Exercise material Block Start

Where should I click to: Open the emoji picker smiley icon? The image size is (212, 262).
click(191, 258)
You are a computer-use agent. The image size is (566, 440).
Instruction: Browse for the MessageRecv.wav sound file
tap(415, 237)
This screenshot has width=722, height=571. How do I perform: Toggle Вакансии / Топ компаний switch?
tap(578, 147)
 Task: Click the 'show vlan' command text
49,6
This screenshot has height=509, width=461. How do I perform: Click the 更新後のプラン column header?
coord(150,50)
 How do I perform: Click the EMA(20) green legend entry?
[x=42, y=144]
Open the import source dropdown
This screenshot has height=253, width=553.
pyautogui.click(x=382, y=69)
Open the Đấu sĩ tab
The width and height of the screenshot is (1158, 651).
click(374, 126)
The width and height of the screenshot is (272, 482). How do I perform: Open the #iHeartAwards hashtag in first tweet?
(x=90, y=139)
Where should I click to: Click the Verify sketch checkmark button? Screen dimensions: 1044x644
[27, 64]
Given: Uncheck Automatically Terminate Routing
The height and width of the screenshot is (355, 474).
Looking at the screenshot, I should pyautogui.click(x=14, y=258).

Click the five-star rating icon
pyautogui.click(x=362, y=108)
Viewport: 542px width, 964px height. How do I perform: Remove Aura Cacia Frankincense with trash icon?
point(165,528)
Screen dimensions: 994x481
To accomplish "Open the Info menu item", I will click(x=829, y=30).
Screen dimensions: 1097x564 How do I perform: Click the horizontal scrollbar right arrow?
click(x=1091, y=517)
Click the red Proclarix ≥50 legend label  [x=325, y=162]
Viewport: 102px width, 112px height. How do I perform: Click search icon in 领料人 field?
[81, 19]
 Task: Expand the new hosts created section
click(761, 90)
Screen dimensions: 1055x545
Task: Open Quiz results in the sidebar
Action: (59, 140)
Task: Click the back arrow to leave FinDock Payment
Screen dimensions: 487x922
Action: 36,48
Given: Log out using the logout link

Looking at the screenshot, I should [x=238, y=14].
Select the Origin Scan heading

Exercise material Block End

#### [Directions]
What the task asks for is a word-for-word repeat of the lines above, from the first through the one containing "Open the import source dropdown".

#### [Answer section]
Where should I click to: Open the emoji picker smiley icon? The image size is (212, 262).
click(191, 258)
You are a computer-use agent. The image size is (566, 440).
Instruction: Browse for the MessageRecv.wav sound file
tap(415, 237)
This screenshot has width=722, height=571. How do I perform: Toggle Вакансии / Топ компаний switch?
tap(578, 147)
 Task: Click the 'show vlan' command text
49,6
This screenshot has height=509, width=461. How do I perform: Click the 更新後のプラン column header?
coord(150,50)
 How do I perform: Click the EMA(20) green legend entry?
[x=42, y=144]
Open the import source dropdown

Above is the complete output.